== INFORMATION SUPPLIED ==

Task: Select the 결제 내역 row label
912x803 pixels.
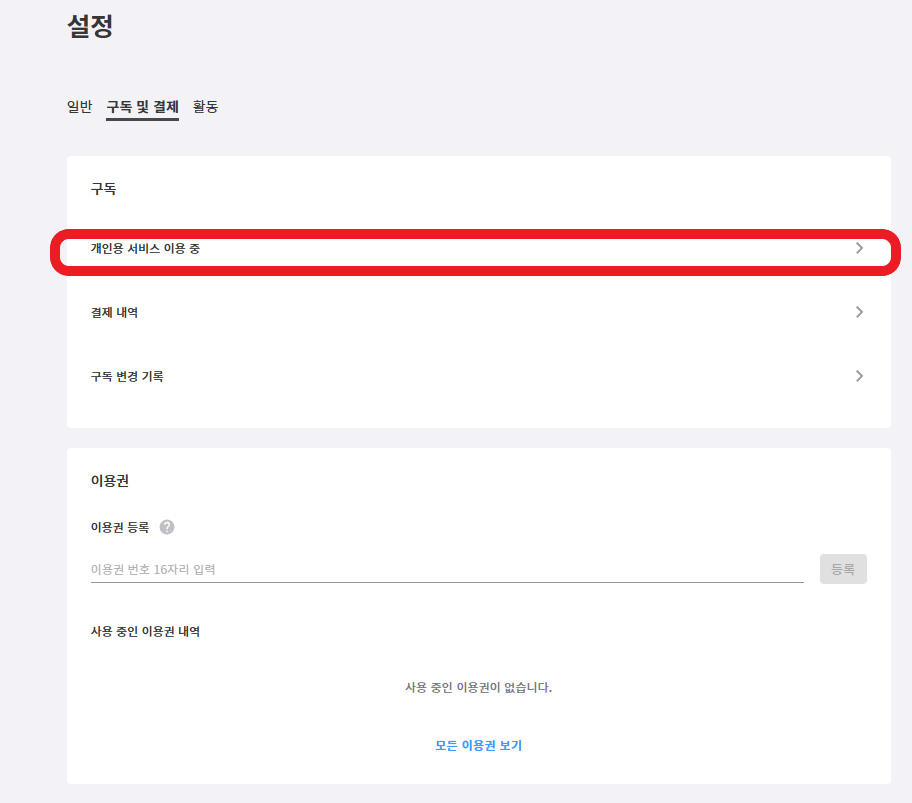Action: (x=115, y=312)
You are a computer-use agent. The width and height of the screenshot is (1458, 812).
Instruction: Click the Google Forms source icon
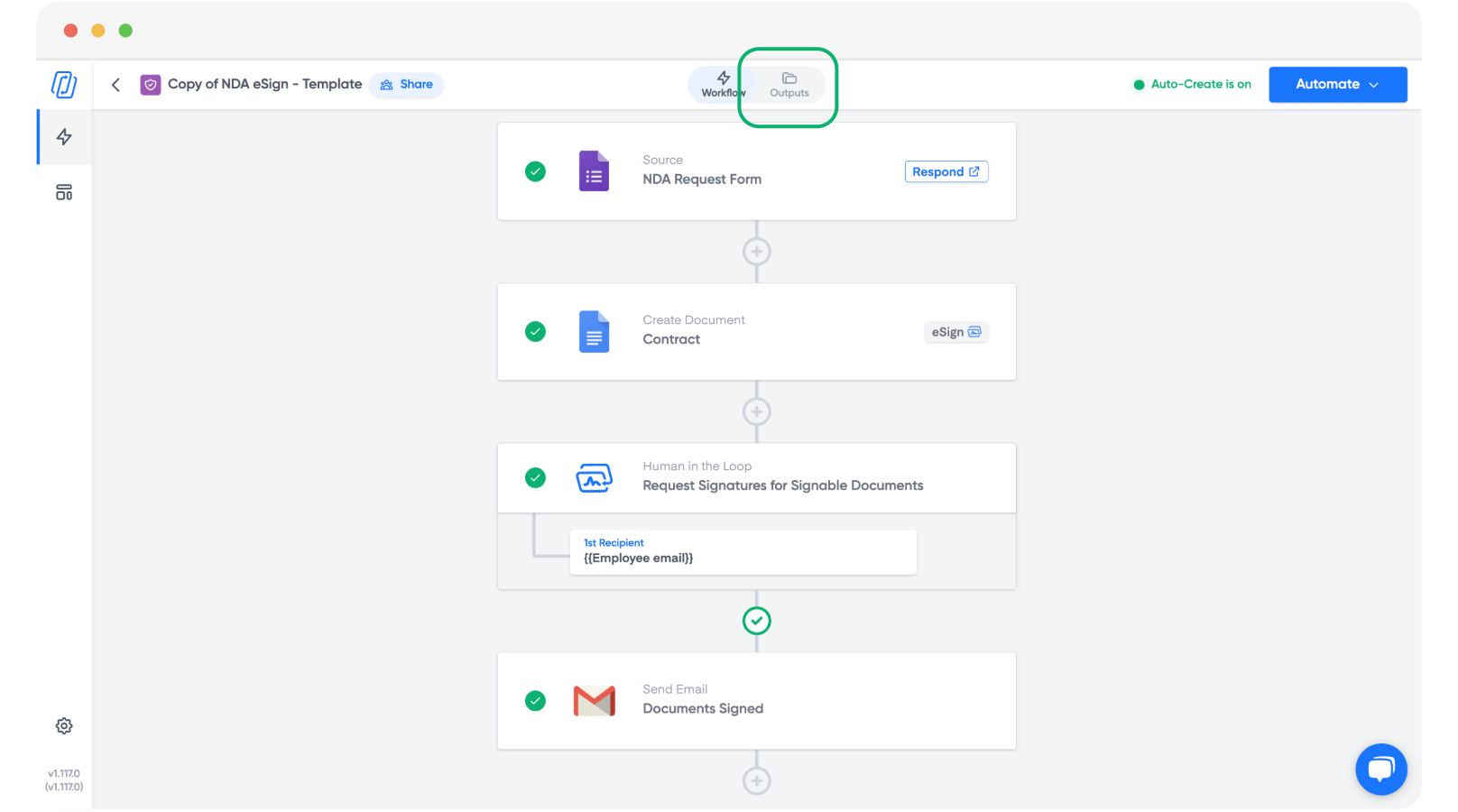(x=594, y=171)
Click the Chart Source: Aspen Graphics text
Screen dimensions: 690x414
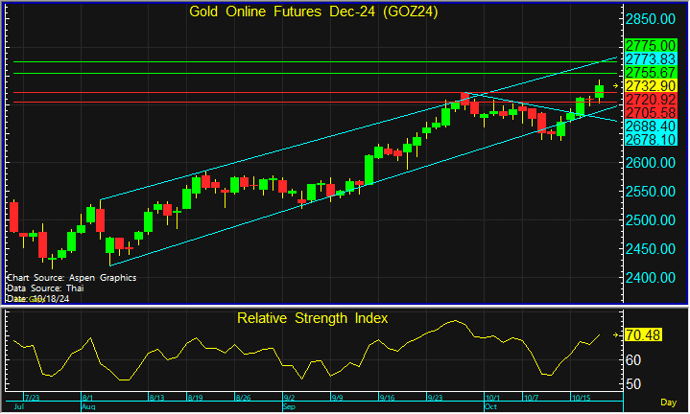(x=71, y=277)
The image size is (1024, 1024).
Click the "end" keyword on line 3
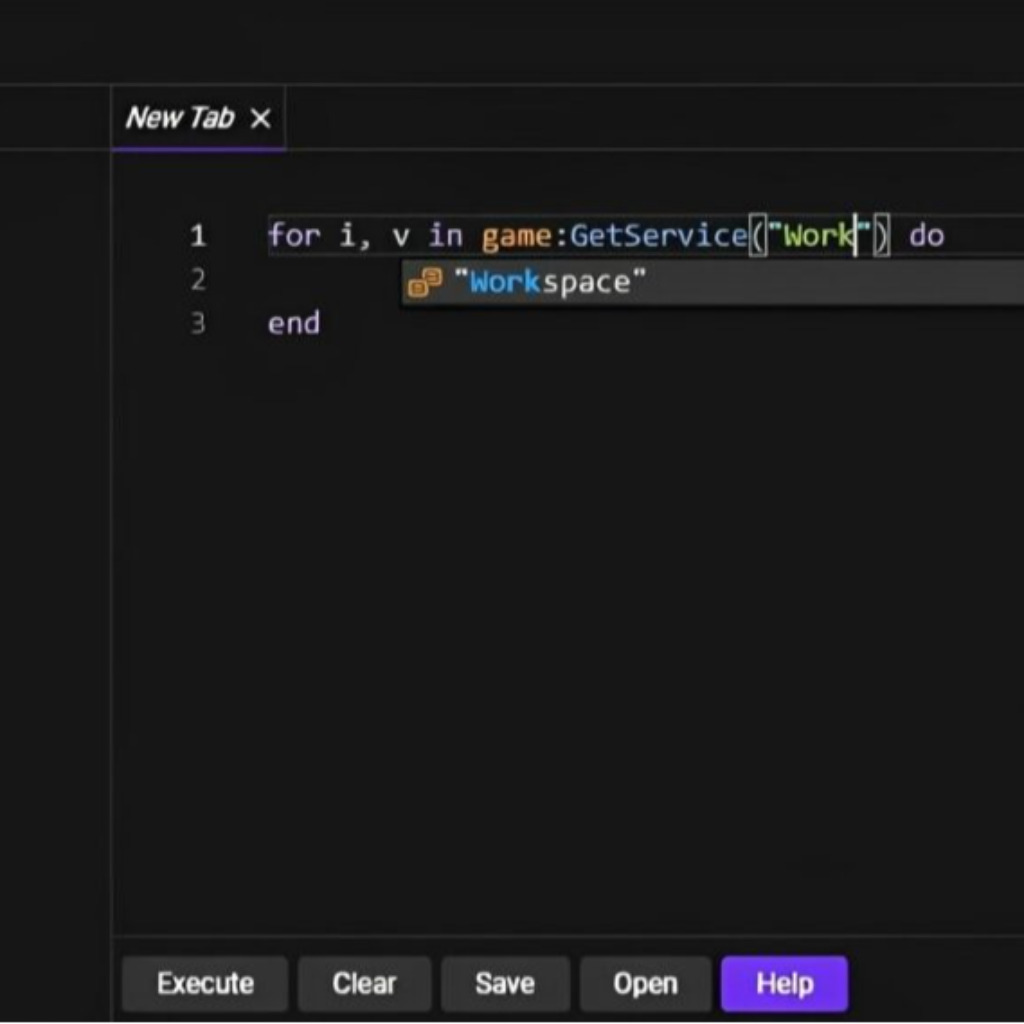(293, 324)
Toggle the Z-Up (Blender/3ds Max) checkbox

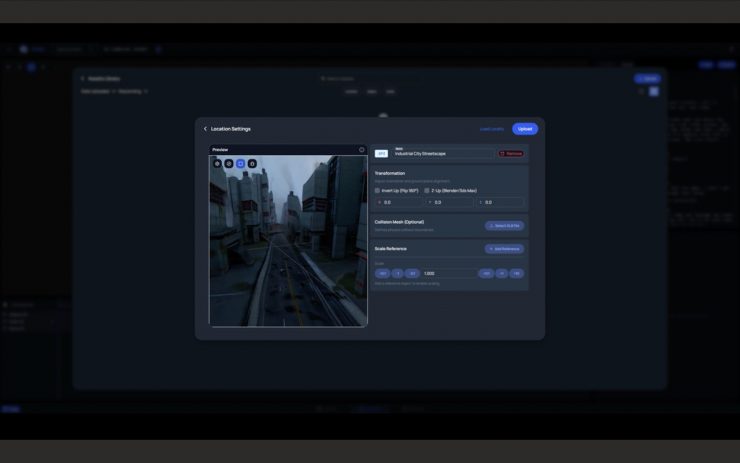(427, 190)
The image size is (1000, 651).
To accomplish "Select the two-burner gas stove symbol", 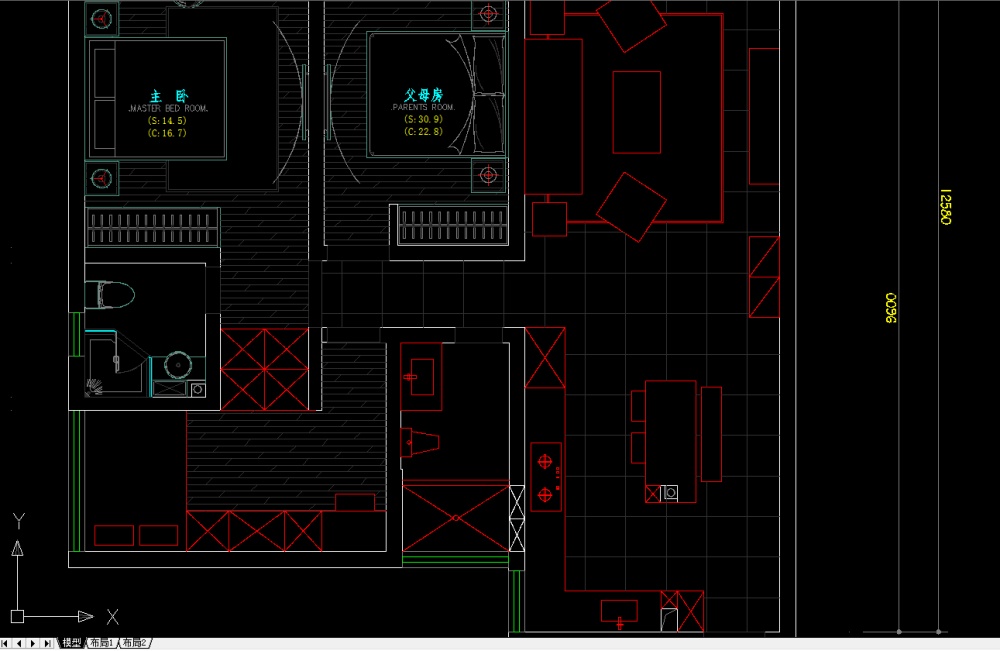I will click(546, 477).
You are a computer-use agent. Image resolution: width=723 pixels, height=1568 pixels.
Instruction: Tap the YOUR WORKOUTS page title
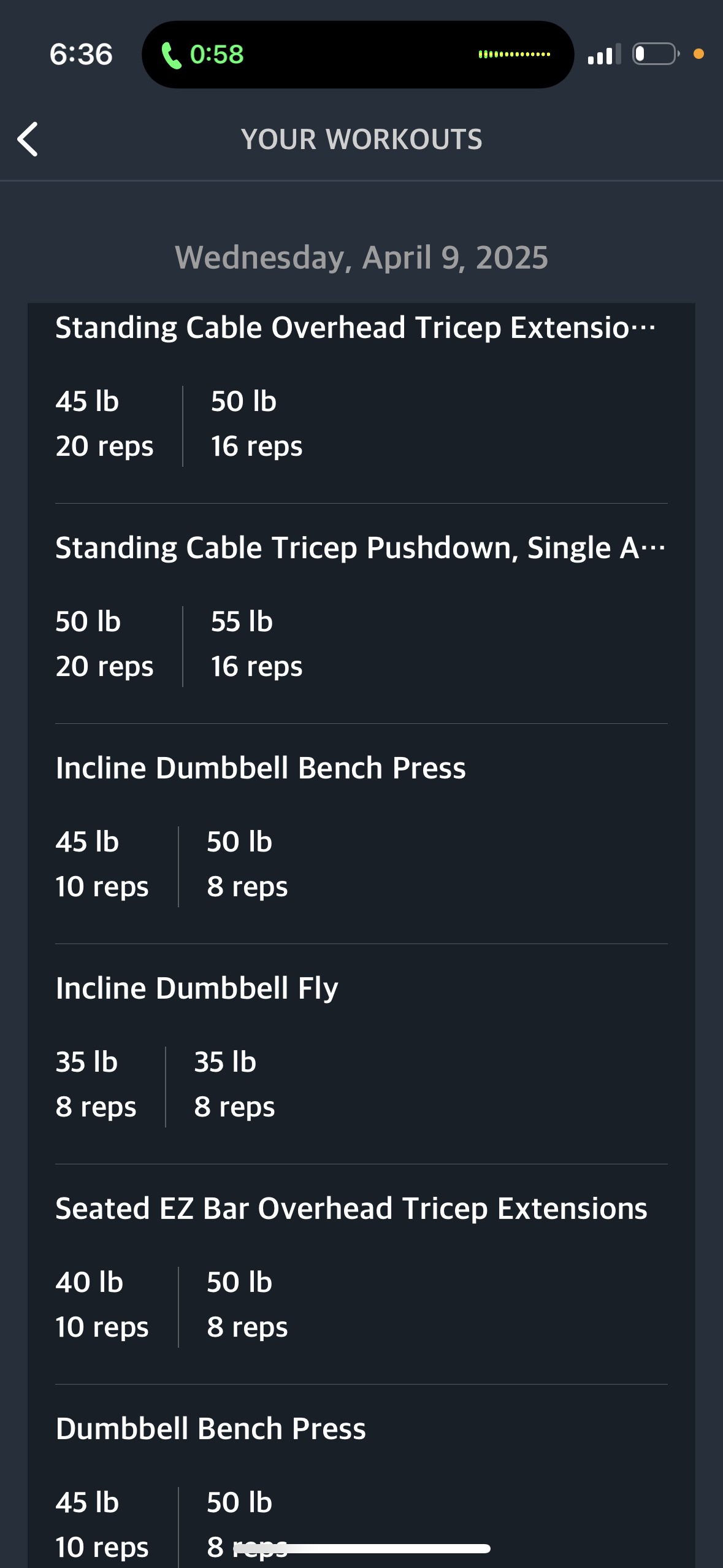point(361,139)
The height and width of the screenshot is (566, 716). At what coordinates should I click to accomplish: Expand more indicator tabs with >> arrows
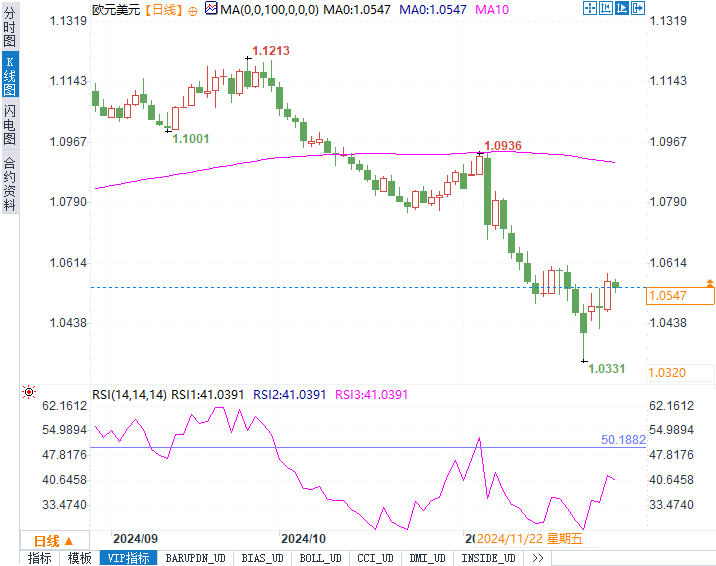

===

[TASK DIRECTIONS] The lines that mention the word "height" should be pulled from the records above.

[TASK RESULT]
You are a computer-use agent. The width and height of the screenshot is (1458, 812).
You are a computer-use agent. Image resolution: width=723 pixels, height=1568 pixels.
The height and width of the screenshot is (566, 716). At what coordinates should I click to accomplish: Expand more indicator tabs with >> arrows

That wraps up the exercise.